Du moins connaît-on le nom des responsables, soit: Tim Roller (guitare), Mark Roller (basse, chant), Paul Cassidy (batterie — face A), Bob Lanave (batterie — face B). On sait de plus qu'ils sont originaires de l'Ohio, peut-être de Cleveland ou de Youngstown, lieux où l'album fut enregistré.
“Dédicacée à tous les amis, amants, passés et présents”, cette fabuleuse galette, issue à l'origine sur le label Starshine, est devenue, au fil des ans, “culte” et vitale pour les bigots du rock psychédélique ou catabalistique ou, n'ayons pas peur des mots, supercalifragilistique! Maintes fois rééditée dans les milieux interlopes, mais aussi très officiellement (un excellent reprint sur l'obscur Twilight Tone en 92/93 — celui que je possède — et une ré-issue, haut de gamme, par Akarma), elle devait s'intituler “The First Supper”, et son illustration, vous le constatez, était aussi mystique, sinon davantage, que celle finalement choisie. Un poster, que reproduit Akarma, accompagnait le “princeps”.

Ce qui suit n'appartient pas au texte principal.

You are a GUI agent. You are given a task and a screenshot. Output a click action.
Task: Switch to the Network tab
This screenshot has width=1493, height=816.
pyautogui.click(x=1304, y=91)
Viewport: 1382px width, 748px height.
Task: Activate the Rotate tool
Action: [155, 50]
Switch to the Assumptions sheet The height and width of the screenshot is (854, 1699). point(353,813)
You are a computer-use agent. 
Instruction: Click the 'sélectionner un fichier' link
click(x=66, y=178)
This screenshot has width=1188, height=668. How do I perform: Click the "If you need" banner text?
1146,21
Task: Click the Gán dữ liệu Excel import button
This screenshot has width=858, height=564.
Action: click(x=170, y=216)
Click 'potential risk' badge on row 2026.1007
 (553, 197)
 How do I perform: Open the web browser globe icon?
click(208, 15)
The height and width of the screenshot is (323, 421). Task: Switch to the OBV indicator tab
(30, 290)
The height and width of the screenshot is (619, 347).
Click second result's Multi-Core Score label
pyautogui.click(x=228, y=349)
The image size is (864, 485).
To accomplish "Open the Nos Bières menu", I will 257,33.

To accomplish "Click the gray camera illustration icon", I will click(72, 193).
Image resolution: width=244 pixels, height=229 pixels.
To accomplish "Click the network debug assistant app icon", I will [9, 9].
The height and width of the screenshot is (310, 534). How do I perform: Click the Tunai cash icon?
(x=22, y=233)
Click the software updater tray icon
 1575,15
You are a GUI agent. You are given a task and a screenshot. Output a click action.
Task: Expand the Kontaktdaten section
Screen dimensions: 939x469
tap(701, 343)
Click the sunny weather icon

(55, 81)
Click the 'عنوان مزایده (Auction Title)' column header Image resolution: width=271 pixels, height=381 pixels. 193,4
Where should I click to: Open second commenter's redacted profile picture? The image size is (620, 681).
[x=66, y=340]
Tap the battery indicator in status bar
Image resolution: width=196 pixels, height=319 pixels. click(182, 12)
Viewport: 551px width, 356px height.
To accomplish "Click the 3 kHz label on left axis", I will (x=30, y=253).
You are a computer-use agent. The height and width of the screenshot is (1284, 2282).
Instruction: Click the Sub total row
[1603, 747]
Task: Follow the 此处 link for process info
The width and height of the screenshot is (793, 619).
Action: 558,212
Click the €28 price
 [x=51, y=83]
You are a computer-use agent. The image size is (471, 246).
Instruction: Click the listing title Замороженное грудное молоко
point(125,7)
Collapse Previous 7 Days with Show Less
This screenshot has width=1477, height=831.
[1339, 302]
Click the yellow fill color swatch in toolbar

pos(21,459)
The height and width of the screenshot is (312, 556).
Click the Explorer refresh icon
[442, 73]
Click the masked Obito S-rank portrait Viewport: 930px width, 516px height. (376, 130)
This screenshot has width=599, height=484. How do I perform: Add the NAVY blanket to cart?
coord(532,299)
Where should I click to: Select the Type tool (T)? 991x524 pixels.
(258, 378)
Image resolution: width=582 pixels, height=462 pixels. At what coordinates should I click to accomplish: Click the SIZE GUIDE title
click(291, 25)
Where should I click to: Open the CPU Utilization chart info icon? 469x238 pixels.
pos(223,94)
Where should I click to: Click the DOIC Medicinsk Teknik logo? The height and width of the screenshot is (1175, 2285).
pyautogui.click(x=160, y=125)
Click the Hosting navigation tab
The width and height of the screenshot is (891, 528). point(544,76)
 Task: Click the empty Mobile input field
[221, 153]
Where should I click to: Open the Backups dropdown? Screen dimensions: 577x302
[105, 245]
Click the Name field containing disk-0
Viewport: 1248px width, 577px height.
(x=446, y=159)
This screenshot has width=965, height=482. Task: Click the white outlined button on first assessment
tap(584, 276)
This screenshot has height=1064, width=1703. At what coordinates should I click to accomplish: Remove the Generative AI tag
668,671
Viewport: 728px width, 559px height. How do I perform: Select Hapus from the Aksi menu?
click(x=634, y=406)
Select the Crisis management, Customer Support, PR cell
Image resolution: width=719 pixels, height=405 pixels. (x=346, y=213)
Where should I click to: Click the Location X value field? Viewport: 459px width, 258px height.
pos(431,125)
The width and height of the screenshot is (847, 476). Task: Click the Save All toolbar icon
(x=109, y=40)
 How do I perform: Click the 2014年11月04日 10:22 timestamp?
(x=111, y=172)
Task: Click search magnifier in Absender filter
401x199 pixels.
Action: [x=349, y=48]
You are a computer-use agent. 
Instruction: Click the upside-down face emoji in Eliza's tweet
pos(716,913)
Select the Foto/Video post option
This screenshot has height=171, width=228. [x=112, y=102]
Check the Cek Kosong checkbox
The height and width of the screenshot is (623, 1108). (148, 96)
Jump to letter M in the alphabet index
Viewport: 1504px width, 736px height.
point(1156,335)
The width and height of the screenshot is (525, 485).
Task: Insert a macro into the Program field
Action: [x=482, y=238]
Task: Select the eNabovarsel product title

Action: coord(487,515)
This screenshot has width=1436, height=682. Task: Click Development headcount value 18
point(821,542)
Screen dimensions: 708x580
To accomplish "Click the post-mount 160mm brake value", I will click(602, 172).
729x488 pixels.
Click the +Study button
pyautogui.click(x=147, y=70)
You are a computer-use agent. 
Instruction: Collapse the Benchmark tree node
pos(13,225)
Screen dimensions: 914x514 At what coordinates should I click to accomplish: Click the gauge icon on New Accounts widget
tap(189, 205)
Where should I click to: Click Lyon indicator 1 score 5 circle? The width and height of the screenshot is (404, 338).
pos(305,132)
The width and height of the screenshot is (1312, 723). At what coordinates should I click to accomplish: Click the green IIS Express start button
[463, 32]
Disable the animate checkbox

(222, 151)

Bon! et le contenu?... Et bien sachez que c'est une œuvre ébaudissante et pléthorique: un valeureux métissage de riffs acrobatiques et véhéments, d'opalescences-tutus et d’élans romantiques — comme le prouve “Who can say you are” avec ses chœurs halitueux et ses accords zinzinulants. Les dix-sept minutes du titre-flambeau — signé Mark Moller et porté par la B side — qui constituent la pièce maîtresse sont à répertorier parmi les monuments psycho-liturgiques. Tout y est: entrelacs de soli hendrixiens, incursion d'un traditionnel (“When Johnny comes marching home”), bonaces de tendres arpèges, glissandos électriques, évasions vers des cosmos ouatés et chimériques, percussions foisonnantes, j'en passe! Mentionnons également l'ardent et fringant “Peace officer”, placé en ouverture, le jazzy et boultinant “Our time”, ainsi que le flaccide et placide “A feeling for you”.